:: DATA SHOWN ::
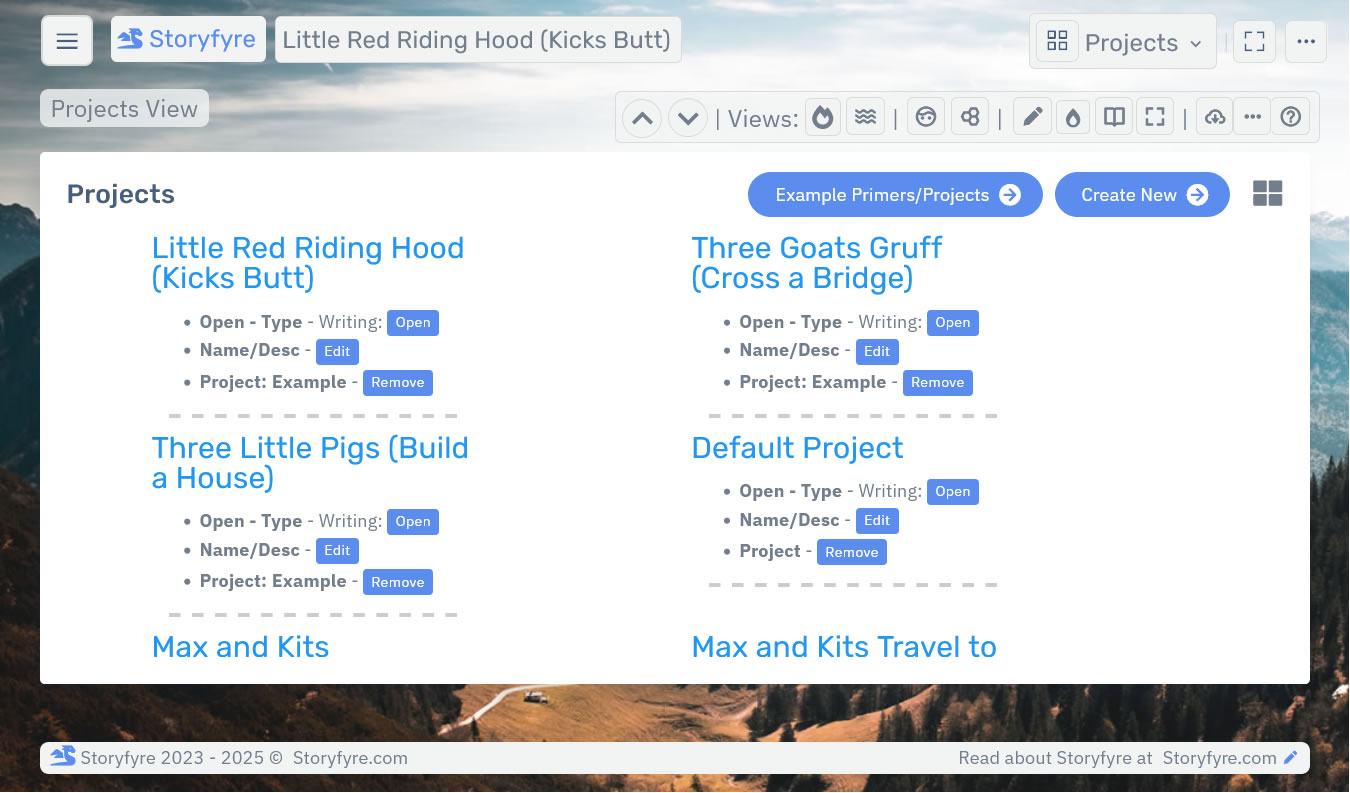Open the ninja face view icon
1350x793 pixels.
pos(925,116)
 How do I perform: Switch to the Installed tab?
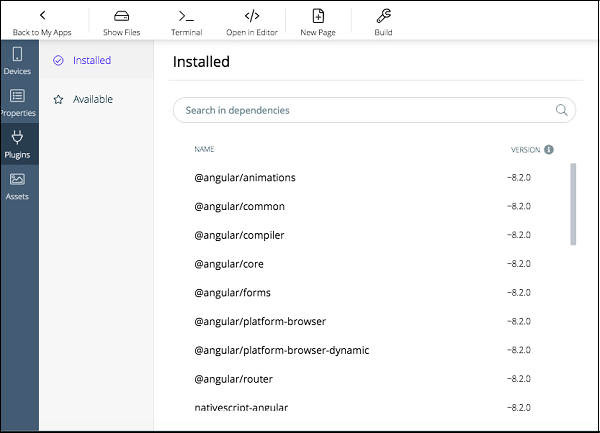91,60
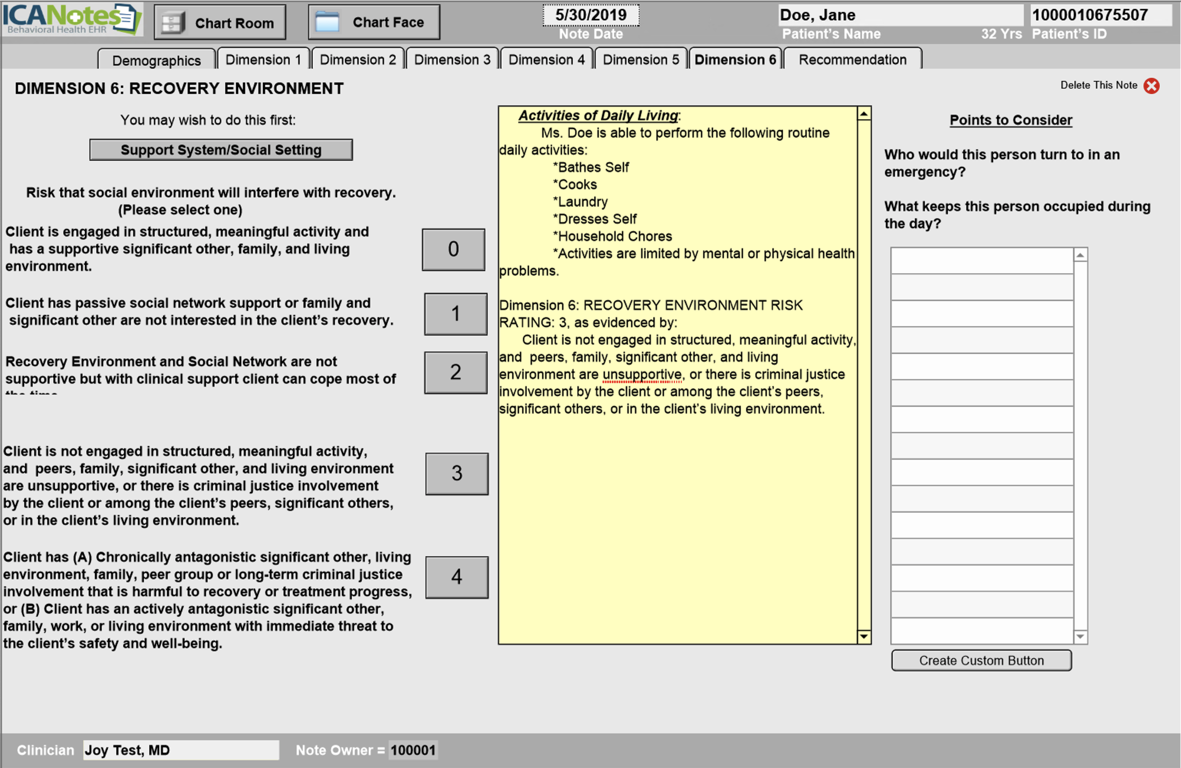Image resolution: width=1181 pixels, height=768 pixels.
Task: Click the first empty row in custom list
Action: pyautogui.click(x=982, y=261)
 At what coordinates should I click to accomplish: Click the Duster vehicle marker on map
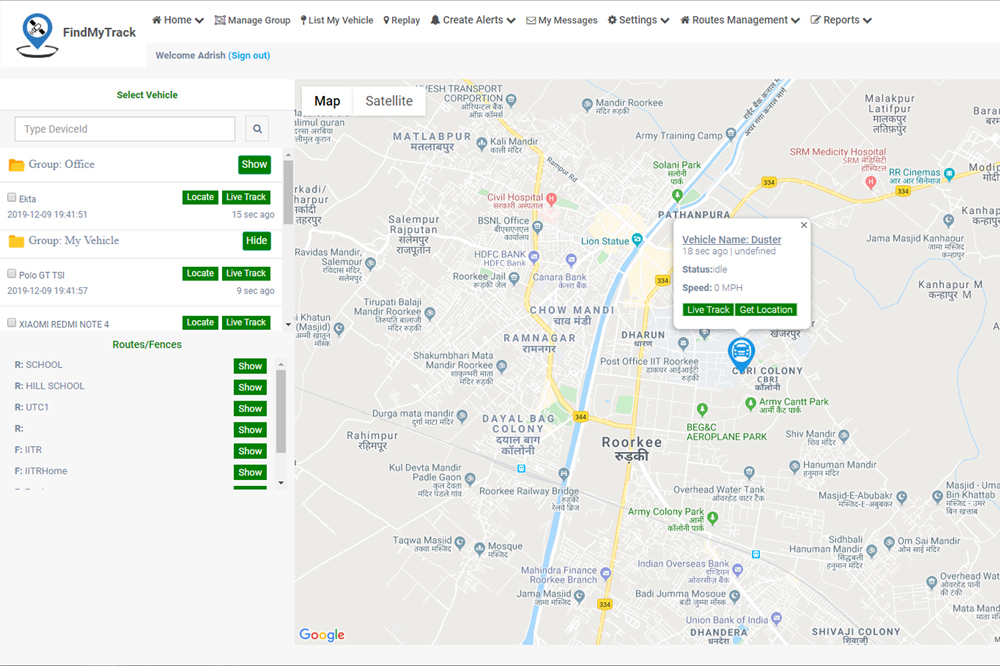[x=741, y=352]
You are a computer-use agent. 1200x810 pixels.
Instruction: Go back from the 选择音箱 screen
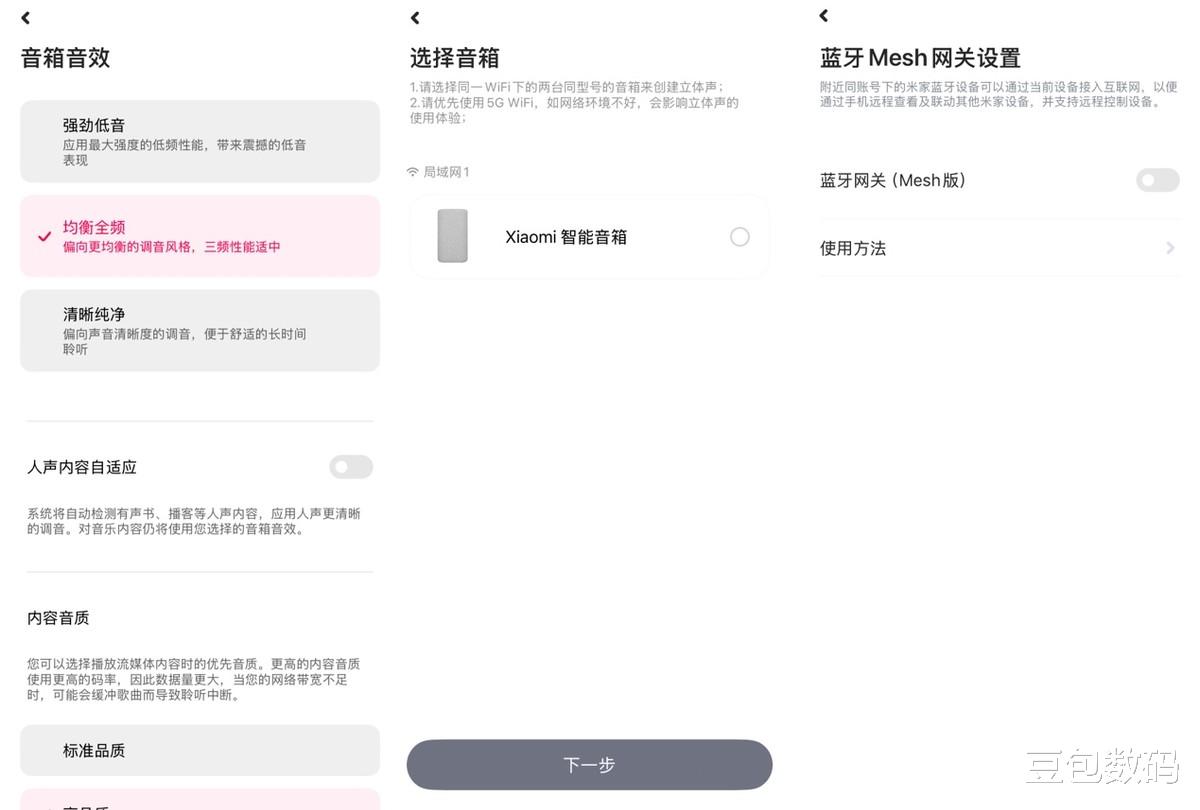click(x=415, y=18)
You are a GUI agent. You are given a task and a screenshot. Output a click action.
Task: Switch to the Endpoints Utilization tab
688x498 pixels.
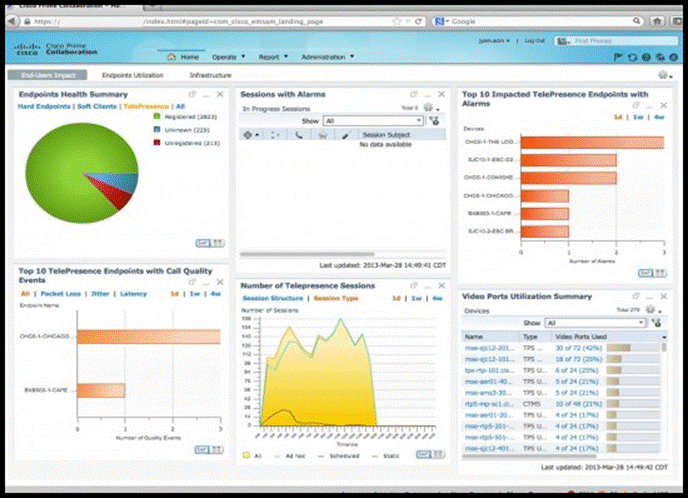(x=133, y=75)
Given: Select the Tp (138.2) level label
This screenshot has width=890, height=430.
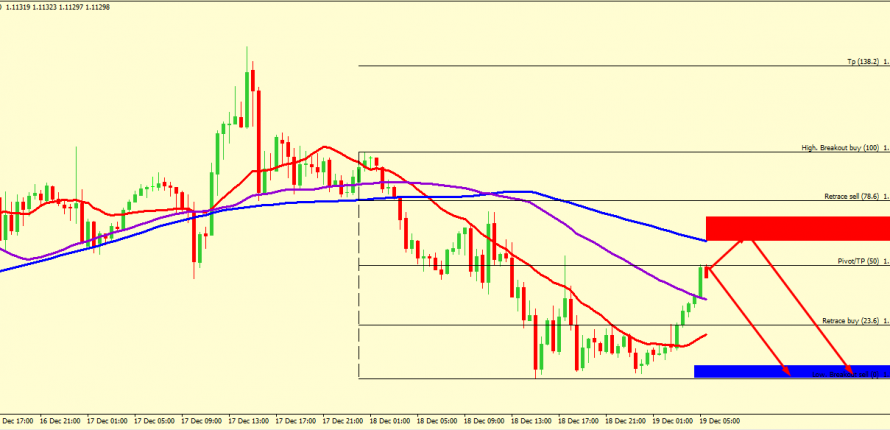Looking at the screenshot, I should click(x=863, y=61).

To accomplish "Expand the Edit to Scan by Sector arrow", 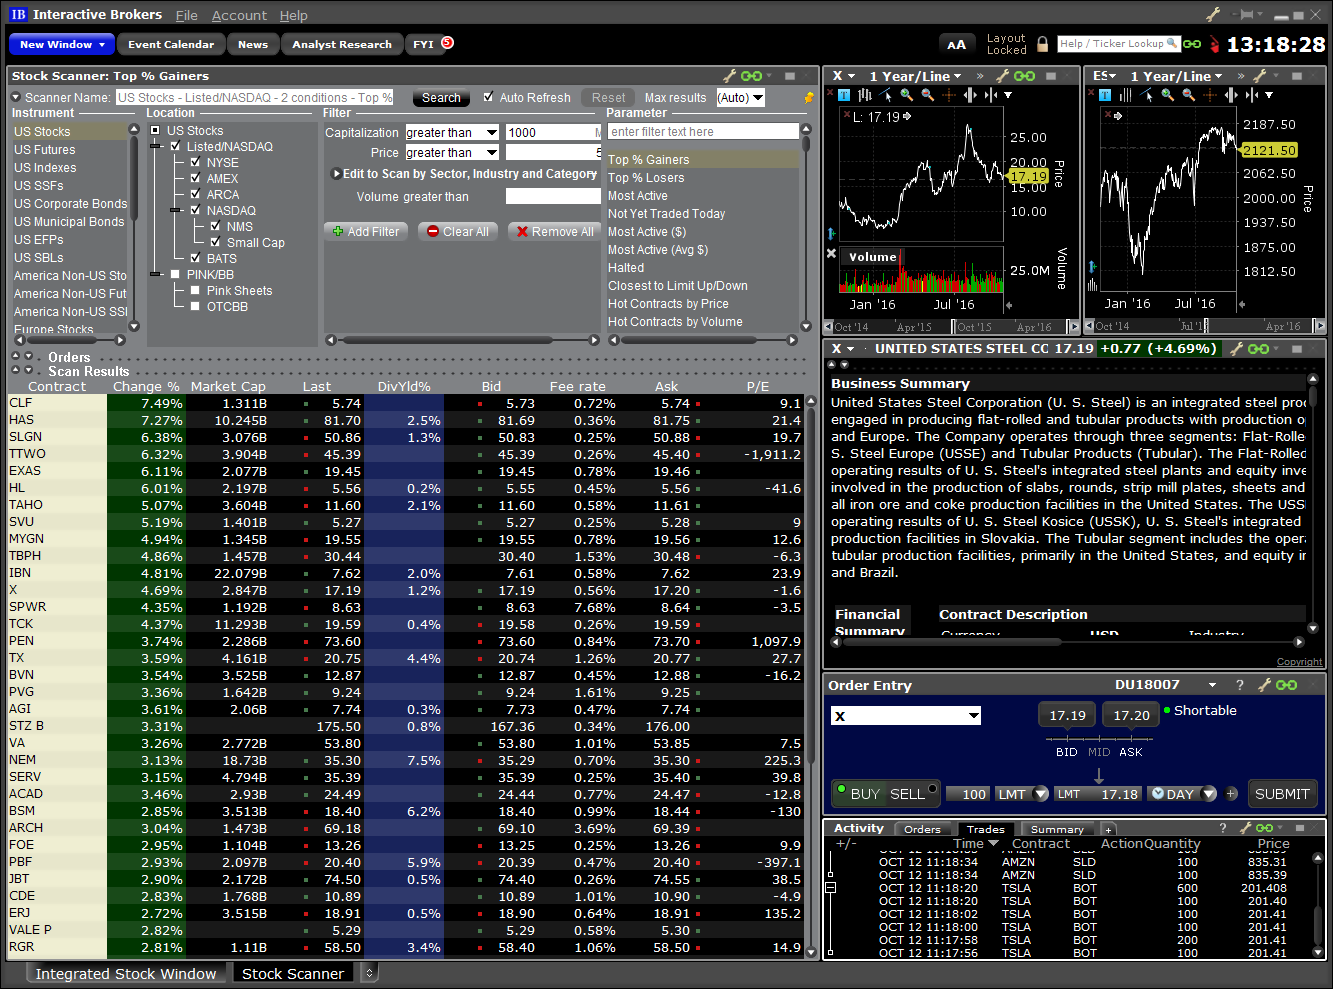I will tap(337, 173).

:: TASK DESCRIPTION ::
Copy out each line of the records that holds the string "agent".

:: RESPONSE AREA ::
You are a computer-use agent. 1200x810 pixels.
You are a GUI agent. You are given a task and a screenshot. Output a click action.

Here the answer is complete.